Register Sunday | November 24 | 2024

J.D. Salinger RIP

JD Salinger, literary hero of many youths (including this one) has died. I haven't read a lot of the coverage, but I have seen a few references to the fellow as the author of "just one novel," and while I loved The Catcher in the Rye as much as anyone (so much!), I am a bit miffed for Franny and Zooey and Nine Stories (one of my lifetime fave short-story collections), and even Raise High the Roofbeams, Carpenters and Seymour: an Intorduction, the first half of which I did truly enjoy (and the second...oh dear).

But I can't feel quite as sad as I think I ought to about the passing of such a great author. Of course, I didn't know him personally (though my cousin did meet him once in the library at Dartmouth, a fact I always try to seem unimpressed about, and fail). It's more that I haven't been reading straight along with him--he stopped publishing decades ago, and I haven't read any Salinger for the first time since my teens. Unlike, say, Mr. Updike, we weren't moving along together.

There is a bit of excitement going around that now all his output for the last many years will be revealed and published.

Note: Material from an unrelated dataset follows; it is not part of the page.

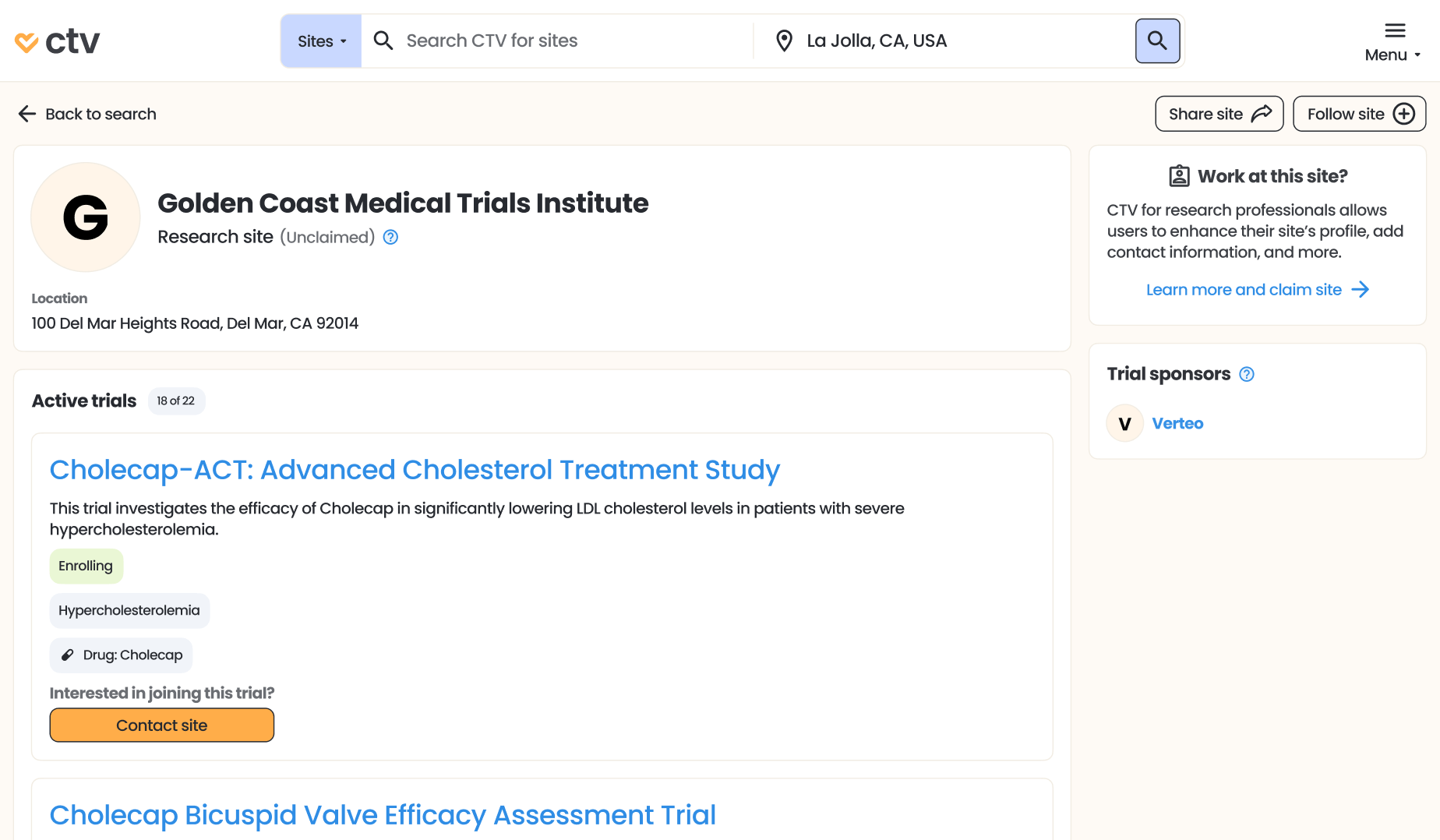The width and height of the screenshot is (1440, 840).
Task: Click the Hypercholesterolemia tag
Action: tap(129, 611)
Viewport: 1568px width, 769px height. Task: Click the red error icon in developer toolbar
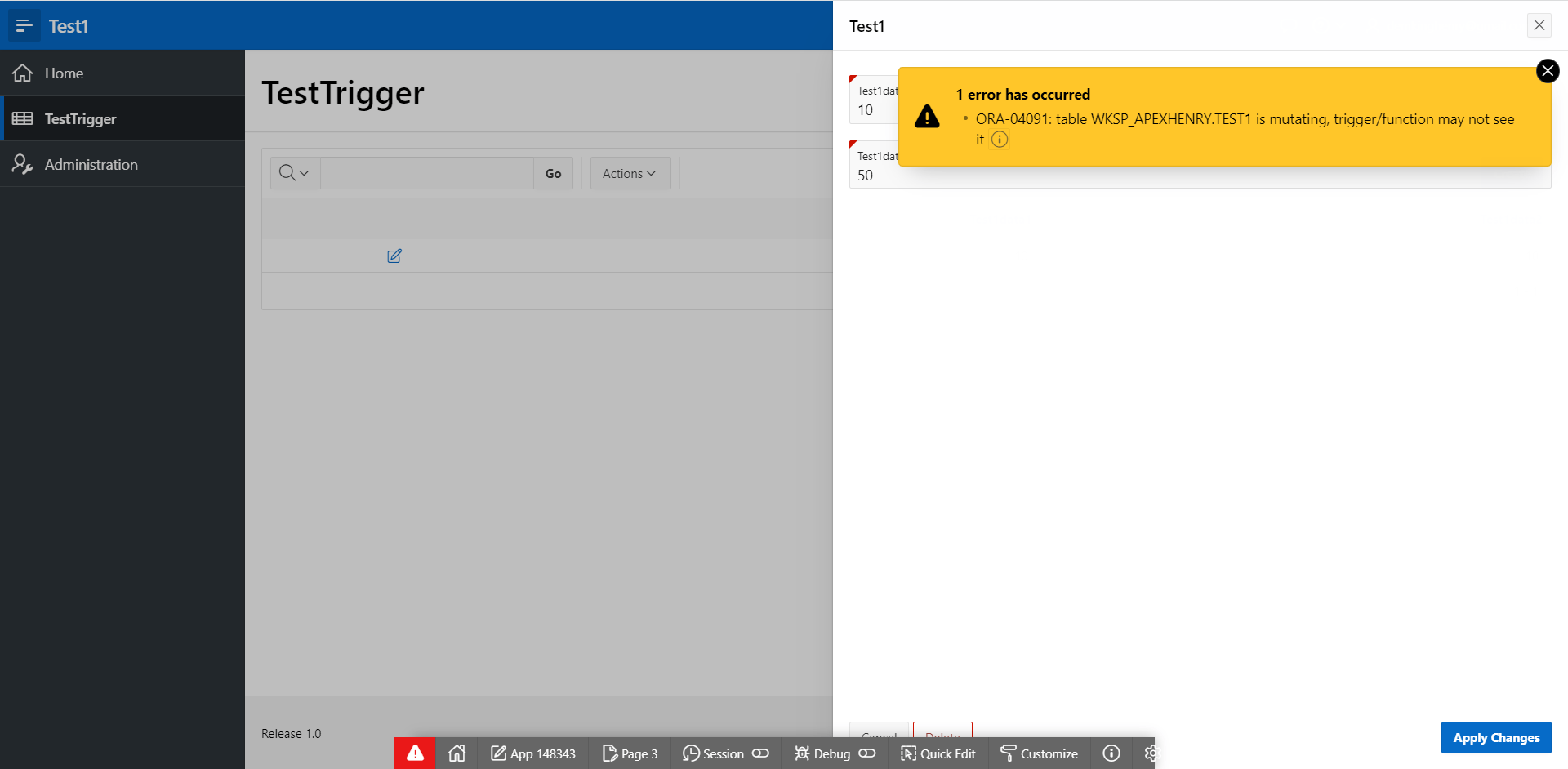[416, 753]
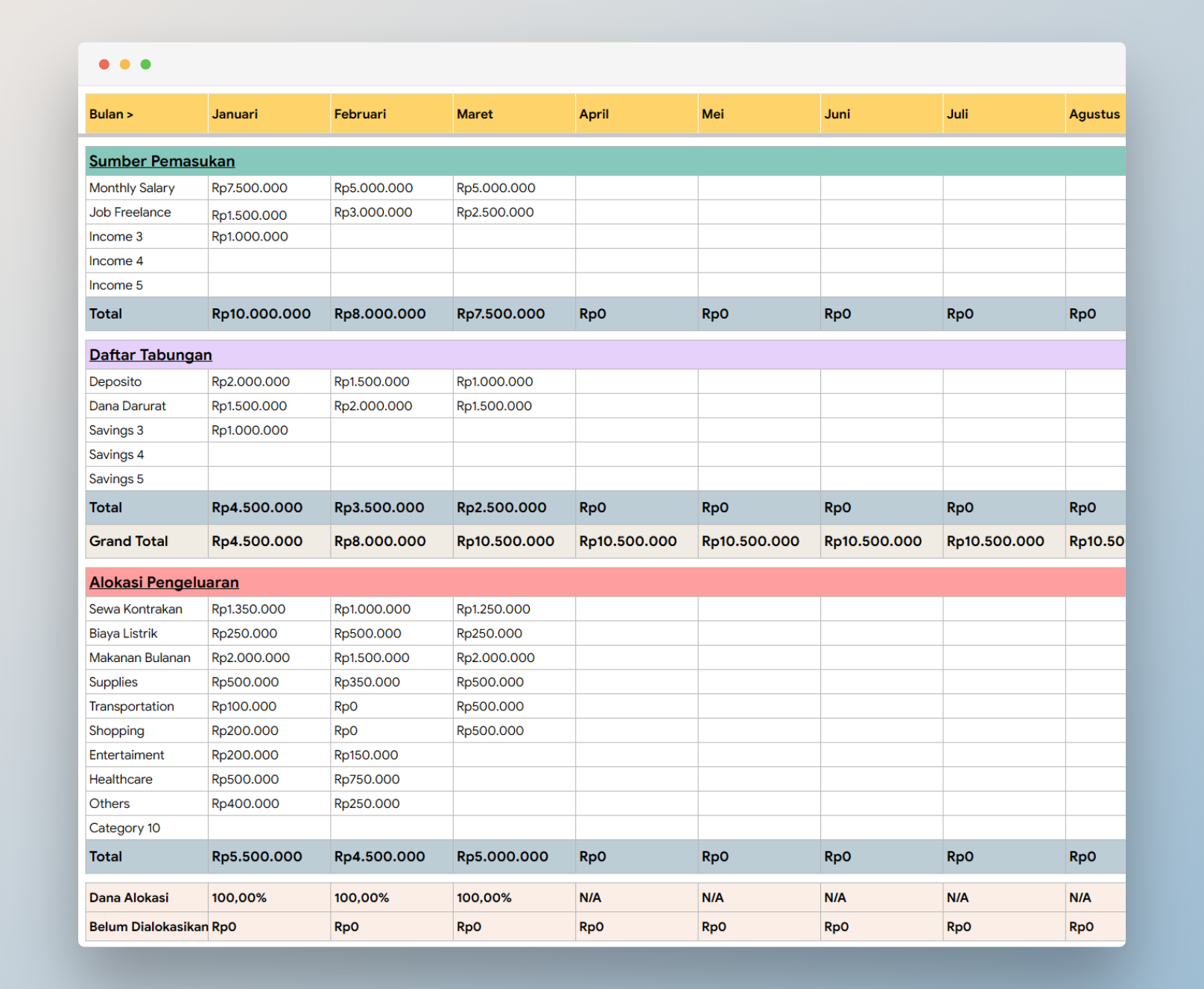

I'm not sure that would happen, and anyway, though I greatly hope for something that can stun me like For Esme, with Love and Squalor, I fear a reprise of Hapworth 16, 1924, the last of his published work (in the New Yorker in 1965--that same cousin photocopied an old library copy). I hate that story, though in googling it just now I found some people like. Who knew? It is deeply boring to me. So I am worried that now lots of books will come out by Salinger and I will read them and not like them and be disappointed.